◆ EXERCISE GOAL
Render every line of the listing below as a Markdown table with two columns, Row and Line, numbering the rows in order and omitting blank lines.

◆ RECORDS FOR THE EXERCISE

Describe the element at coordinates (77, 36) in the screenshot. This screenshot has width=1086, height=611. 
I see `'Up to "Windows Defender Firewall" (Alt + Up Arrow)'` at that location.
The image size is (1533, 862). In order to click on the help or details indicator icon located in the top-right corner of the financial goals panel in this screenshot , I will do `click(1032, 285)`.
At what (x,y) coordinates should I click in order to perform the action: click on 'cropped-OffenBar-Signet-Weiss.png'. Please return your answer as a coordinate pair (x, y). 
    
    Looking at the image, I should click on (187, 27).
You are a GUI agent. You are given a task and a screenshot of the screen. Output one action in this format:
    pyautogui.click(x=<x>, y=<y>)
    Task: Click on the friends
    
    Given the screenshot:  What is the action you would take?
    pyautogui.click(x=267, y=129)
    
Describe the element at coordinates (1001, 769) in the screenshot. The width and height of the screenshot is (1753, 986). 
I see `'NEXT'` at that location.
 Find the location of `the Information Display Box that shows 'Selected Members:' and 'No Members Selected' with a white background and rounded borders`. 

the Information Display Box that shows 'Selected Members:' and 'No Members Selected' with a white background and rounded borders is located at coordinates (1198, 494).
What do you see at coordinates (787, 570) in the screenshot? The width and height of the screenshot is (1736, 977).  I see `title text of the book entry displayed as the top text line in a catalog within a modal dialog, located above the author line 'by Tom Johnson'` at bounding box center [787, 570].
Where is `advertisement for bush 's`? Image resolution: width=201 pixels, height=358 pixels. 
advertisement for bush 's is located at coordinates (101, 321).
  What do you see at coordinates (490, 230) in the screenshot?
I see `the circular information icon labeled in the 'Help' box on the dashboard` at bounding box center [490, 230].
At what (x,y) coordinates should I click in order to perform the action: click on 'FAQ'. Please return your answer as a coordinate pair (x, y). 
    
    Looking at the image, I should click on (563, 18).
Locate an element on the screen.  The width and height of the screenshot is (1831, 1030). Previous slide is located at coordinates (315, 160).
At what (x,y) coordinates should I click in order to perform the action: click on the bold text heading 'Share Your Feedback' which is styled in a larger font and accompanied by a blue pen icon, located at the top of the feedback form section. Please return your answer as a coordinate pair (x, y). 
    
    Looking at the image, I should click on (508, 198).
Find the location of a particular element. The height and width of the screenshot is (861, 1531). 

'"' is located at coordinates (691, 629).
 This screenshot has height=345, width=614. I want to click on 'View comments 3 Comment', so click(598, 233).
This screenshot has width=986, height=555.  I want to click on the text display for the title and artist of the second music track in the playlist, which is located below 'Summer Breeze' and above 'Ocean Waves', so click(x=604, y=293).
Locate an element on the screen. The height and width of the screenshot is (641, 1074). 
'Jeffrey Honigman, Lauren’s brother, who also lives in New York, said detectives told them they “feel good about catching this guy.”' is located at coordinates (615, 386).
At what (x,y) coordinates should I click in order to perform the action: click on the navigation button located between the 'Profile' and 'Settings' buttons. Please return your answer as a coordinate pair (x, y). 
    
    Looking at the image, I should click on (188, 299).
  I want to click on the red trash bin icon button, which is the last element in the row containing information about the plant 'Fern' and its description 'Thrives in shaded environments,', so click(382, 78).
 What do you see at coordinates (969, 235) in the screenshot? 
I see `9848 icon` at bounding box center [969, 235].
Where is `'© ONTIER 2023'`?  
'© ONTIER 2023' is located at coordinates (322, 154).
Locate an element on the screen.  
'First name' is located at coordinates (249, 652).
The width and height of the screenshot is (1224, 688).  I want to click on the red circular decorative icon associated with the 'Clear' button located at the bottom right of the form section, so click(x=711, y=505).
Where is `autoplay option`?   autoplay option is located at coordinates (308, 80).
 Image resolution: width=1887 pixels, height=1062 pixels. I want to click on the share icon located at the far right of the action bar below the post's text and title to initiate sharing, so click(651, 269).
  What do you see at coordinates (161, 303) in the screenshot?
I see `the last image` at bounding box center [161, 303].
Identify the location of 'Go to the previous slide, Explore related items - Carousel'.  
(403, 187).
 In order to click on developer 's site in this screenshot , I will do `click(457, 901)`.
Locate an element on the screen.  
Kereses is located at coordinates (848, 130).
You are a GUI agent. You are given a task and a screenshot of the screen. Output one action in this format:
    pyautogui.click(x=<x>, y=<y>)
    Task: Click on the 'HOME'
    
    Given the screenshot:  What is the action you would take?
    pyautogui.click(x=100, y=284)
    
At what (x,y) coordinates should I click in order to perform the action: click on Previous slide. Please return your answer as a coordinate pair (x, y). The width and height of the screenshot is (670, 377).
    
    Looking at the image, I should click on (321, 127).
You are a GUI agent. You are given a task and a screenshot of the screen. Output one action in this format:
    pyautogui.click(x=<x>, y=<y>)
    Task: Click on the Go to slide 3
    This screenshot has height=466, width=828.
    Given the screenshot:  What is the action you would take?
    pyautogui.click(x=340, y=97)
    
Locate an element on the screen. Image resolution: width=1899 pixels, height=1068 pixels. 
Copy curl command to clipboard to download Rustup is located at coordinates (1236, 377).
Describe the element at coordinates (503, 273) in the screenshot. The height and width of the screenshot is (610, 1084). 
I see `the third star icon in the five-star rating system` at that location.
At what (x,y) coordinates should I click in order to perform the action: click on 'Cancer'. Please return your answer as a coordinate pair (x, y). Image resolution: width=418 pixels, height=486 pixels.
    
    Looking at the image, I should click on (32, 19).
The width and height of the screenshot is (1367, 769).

◆ TASK SOLUTION
| Row | Line |
|---|---|
| 1 | Describe the element at coordinates (77, 36) in the screenshot. This screenshot has width=1086, height=611.  |
| 2 | I see `'Up to "Windows Defender Firewall" (Alt + Up Arrow)'` at that location. |
| 3 | The image size is (1533, 862). In order to click on the help or details indicator icon located in the top-right corner of the financial goals panel in this screenshot , I will do `click(1032, 285)`. |
| 4 | At what (x,y) coordinates should I click in order to perform the action: click on 'cropped-OffenBar-Signet-Weiss.png'. Please return your answer as a coordinate pair (x, y).  |
| 5 |     Looking at the image, I should click on (187, 27). |
| 6 | You are a GUI agent. You are given a task and a screenshot of the screen. Output one action in this format: |
| 7 |     pyautogui.click(x=<x>, y=<y>) |
| 8 |     Task: Click on the friends |
| 9 |     Given the screenshot:  What is the action you would take? |
| 10 |     pyautogui.click(x=267, y=129) |
| 11 | Describe the element at coordinates (1001, 769) in the screenshot. The width and height of the screenshot is (1753, 986).  |
| 12 | I see `'NEXT'` at that location. |
| 13 |  Find the location of `the Information Display Box that shows 'Selected Members:' and 'No Members Selected' with a white background and rounded borders`.  |
| 14 | the Information Display Box that shows 'Selected Members:' and 'No Members Selected' with a white background and rounded borders is located at coordinates (1198, 494). |
| 15 | What do you see at coordinates (787, 570) in the screenshot? The width and height of the screenshot is (1736, 977).  I see `title text of the book entry displayed as the top text line in a catalog within a modal dialog, located above the author line 'by Tom Johnson'` at bounding box center [787, 570]. |
| 16 | Where is `advertisement for bush 's`? Image resolution: width=201 pixels, height=358 pixels.  |
| 17 | advertisement for bush 's is located at coordinates (101, 321). |
| 18 |   What do you see at coordinates (490, 230) in the screenshot? |
| 19 | I see `the circular information icon labeled in the 'Help' box on the dashboard` at bounding box center [490, 230]. |
| 20 | At what (x,y) coordinates should I click in order to perform the action: click on 'FAQ'. Please return your answer as a coordinate pair (x, y).  |
| 21 |     Looking at the image, I should click on (563, 18). |
| 22 | Locate an element on the screen.  The width and height of the screenshot is (1831, 1030). Previous slide is located at coordinates (315, 160). |
| 23 | At what (x,y) coordinates should I click in order to perform the action: click on the bold text heading 'Share Your Feedback' which is styled in a larger font and accompanied by a blue pen icon, located at the top of the feedback form section. Please return your answer as a coordinate pair (x, y).  |
| 24 |     Looking at the image, I should click on (508, 198). |
| 25 | Find the location of a particular element. The height and width of the screenshot is (861, 1531).  |
| 26 | '"' is located at coordinates (691, 629). |
| 27 |  This screenshot has height=345, width=614. I want to click on 'View comments 3 Comment', so click(598, 233). |
| 28 | This screenshot has width=986, height=555.  I want to click on the text display for the title and artist of the second music track in the playlist, which is located below 'Summer Breeze' and above 'Ocean Waves', so click(x=604, y=293). |
| 29 | Locate an element on the screen. The height and width of the screenshot is (641, 1074).  |
| 30 | 'Jeffrey Honigman, Lauren’s brother, who also lives in New York, said detectives told them they “feel good about catching this guy.”' is located at coordinates (615, 386). |
| 31 | At what (x,y) coordinates should I click in order to perform the action: click on the navigation button located between the 'Profile' and 'Settings' buttons. Please return your answer as a coordinate pair (x, y).  |
| 32 |     Looking at the image, I should click on (188, 299). |
| 33 |   I want to click on the red trash bin icon button, which is the last element in the row containing information about the plant 'Fern' and its description 'Thrives in shaded environments,', so click(382, 78). |
| 34 |  What do you see at coordinates (969, 235) in the screenshot?  |
| 35 | I see `9848 icon` at bounding box center [969, 235]. |
| 36 | Where is `'© ONTIER 2023'`?   |
| 37 | '© ONTIER 2023' is located at coordinates (322, 154). |
| 38 | Locate an element on the screen.   |
| 39 | 'First name' is located at coordinates (249, 652). |
| 40 | The width and height of the screenshot is (1224, 688).  I want to click on the red circular decorative icon associated with the 'Clear' button located at the bottom right of the form section, so click(x=711, y=505). |
| 41 | Where is `autoplay option`?   autoplay option is located at coordinates (308, 80). |
| 42 |  Image resolution: width=1887 pixels, height=1062 pixels. I want to click on the share icon located at the far right of the action bar below the post's text and title to initiate sharing, so click(651, 269). |
| 43 |   What do you see at coordinates (161, 303) in the screenshot? |
| 44 | I see `the last image` at bounding box center [161, 303]. |
| 45 | Identify the location of 'Go to the previous slide, Explore related items - Carousel'.   |
| 46 | (403, 187). |
| 47 |  In order to click on developer 's site in this screenshot , I will do `click(457, 901)`. |
| 48 | Locate an element on the screen.   |
| 49 | Kereses is located at coordinates (848, 130). |
| 50 | You are a GUI agent. You are given a task and a screenshot of the screen. Output one action in this format: |
| 51 |     pyautogui.click(x=<x>, y=<y>) |
| 52 |     Task: Click on the 'HOME' |
| 53 |     Given the screenshot:  What is the action you would take? |
| 54 |     pyautogui.click(x=100, y=284) |
| 55 | At what (x,y) coordinates should I click in order to perform the action: click on Previous slide. Please return your answer as a coordinate pair (x, y). The width and height of the screenshot is (670, 377). |
| 56 |     Looking at the image, I should click on (321, 127). |
| 57 | You are a GUI agent. You are given a task and a screenshot of the screen. Output one action in this format: |
| 58 |     pyautogui.click(x=<x>, y=<y>) |
| 59 |     Task: Click on the Go to slide 3 |
| 60 |     This screenshot has height=466, width=828. |
| 61 |     Given the screenshot:  What is the action you would take? |
| 62 |     pyautogui.click(x=340, y=97) |
| 63 | Locate an element on the screen. Image resolution: width=1899 pixels, height=1068 pixels.  |
| 64 | Copy curl command to clipboard to download Rustup is located at coordinates (1236, 377). |
| 65 | Describe the element at coordinates (503, 273) in the screenshot. The height and width of the screenshot is (610, 1084).  |
| 66 | I see `the third star icon in the five-star rating system` at that location. |
| 67 | At what (x,y) coordinates should I click in order to perform the action: click on 'Cancer'. Please return your answer as a coordinate pair (x, y). Image resolution: width=418 pixels, height=486 pixels. |
| 68 |     Looking at the image, I should click on (32, 19). |
| 69 | The width and height of the screenshot is (1367, 769). |